Live Review
Slam Dunk 2024 is a triumphant return to form
This year's event is a real success that can be measured beyond the bands who play.
Words:Alexander Bradley
Photos:Sarah Louise
This year's event is a real success that can be measured beyond the bands who play. Words: Alexander Bradley. Photos: Sarah Louise Bennett.
Slam Dunk makes a triumphant return with its 2024 edition boasting some of the brightest new talents, returning favourites and some bands right at the top of their game. There's no setting more fitting for You Me At Six to make their final festival appearance, too. In one of those perfect, full-circle moments, their swan song is at the festival that first gave them a leg up in music. Despite the hearse parked backstage, their performance is in no way a funeral but more a celebration of their journey from underdogs to one of the standout British rock bands of the last 20 years.
Throughout this year's line-up, there's just the same enthusiasm for exciting new bands who could one day repeat YMAS's climb up the festival billing. There are plenty of well-established acts still at the very top, too, especially on the Monster Energy Stage, with The Bouncing Souls, Pennywise and Goldfinger featuring ahead of The Interrupters. But, more than anything, the 2024 line-up sees a resurgence of the MySpace-era band. Like a long-lost MP3 player of downloads that broke the family computer, Slam Dunk embraces the mid-00s with open arms.
The Red Jumpsuit Apparatus are first to take a trip down memory lane, with singer Ronnie Winter keenly pointing out that while his hair is still long, his jeans are no longer quite as tight. Like a tour guide of their career, the singer signposts which of their classics have featured in TV shows and films along the way before they wrap up their set with an uncharacteristic cover of 'All The Small Things' and their classic 'Face Down'.

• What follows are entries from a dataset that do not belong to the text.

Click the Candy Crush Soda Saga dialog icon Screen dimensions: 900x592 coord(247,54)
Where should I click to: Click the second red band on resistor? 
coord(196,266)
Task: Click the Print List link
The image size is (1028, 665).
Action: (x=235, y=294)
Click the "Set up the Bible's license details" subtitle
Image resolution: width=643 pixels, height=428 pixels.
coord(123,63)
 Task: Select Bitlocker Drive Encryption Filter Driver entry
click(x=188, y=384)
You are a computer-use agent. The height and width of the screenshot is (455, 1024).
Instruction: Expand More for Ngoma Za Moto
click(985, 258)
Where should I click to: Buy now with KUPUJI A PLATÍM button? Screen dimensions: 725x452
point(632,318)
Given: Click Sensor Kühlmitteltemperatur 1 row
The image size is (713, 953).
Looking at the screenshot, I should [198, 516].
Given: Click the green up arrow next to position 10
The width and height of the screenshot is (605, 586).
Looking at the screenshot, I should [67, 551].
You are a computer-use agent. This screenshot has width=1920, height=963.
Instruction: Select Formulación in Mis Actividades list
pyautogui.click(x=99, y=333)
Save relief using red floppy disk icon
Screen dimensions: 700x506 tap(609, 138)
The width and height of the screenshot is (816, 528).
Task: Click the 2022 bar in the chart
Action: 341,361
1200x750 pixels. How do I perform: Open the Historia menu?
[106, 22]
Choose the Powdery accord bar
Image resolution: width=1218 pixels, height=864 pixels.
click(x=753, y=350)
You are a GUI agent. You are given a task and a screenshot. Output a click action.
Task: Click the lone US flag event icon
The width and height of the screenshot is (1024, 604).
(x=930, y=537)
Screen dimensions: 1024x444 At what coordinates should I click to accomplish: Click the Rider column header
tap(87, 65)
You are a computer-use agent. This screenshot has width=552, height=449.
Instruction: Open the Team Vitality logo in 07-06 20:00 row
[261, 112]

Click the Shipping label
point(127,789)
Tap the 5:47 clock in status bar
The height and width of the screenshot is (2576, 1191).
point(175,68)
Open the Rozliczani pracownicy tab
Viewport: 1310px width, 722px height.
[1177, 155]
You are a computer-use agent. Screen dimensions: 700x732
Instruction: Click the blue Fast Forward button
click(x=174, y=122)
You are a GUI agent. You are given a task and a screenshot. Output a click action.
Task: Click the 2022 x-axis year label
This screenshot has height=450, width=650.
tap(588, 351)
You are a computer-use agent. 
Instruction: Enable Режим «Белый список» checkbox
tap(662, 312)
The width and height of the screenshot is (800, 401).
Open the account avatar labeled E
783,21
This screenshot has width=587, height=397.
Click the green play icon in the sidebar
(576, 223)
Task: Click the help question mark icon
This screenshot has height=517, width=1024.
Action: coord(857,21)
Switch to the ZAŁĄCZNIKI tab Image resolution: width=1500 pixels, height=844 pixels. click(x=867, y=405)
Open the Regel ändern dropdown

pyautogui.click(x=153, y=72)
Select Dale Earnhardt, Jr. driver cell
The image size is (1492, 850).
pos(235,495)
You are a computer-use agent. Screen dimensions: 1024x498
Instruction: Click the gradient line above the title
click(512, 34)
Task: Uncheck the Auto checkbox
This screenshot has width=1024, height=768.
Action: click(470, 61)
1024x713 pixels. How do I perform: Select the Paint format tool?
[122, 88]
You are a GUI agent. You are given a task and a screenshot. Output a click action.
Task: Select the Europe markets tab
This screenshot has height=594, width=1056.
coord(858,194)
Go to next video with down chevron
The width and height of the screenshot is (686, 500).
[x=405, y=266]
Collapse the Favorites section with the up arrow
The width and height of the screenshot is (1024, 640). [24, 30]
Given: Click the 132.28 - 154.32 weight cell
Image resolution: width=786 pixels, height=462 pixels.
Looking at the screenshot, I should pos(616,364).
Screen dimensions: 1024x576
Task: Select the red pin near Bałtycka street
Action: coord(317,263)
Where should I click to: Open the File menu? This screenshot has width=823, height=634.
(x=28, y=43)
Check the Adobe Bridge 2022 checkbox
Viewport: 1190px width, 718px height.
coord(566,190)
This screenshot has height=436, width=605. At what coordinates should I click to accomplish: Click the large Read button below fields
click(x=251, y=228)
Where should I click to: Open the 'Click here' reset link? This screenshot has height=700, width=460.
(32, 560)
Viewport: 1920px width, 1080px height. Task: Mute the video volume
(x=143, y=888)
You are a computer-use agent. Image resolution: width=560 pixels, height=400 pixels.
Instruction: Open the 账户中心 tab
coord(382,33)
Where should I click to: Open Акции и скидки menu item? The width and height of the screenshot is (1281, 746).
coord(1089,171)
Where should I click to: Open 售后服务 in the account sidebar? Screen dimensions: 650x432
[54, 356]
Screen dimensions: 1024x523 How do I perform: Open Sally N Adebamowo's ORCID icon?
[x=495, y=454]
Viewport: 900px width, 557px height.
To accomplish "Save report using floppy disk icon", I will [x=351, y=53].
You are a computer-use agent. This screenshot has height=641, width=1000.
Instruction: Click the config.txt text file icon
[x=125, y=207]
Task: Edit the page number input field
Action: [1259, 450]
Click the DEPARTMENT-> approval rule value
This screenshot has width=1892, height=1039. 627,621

Over on the Main Stage, from out of the wilderness Head Automatica return to celebrate 20 years of their album 'Decadence'. With the effortlessly cool Daryl Palumbo at the helm, it's as if the band hadn't completely disappeared for so long. Some technical difficulties in Hatfield prevent them from playing every song they've ever released, but they do have time for a moody new number, 'Bear the Cross', before closing on their standout hit 'Beating Heart Baby'.